=== Task details ===
What you return should match the data below exactly, line for line.

=== Records ===
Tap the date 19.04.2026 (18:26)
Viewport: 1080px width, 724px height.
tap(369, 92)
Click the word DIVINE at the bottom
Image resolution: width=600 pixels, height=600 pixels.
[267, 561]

=== Expected output ===
Tap the date 19.04.2026 (18:26)
Viewport: 1080px width, 724px height.
tap(369, 92)
Click the word DIVINE at the bottom
Image resolution: width=600 pixels, height=600 pixels.
[267, 561]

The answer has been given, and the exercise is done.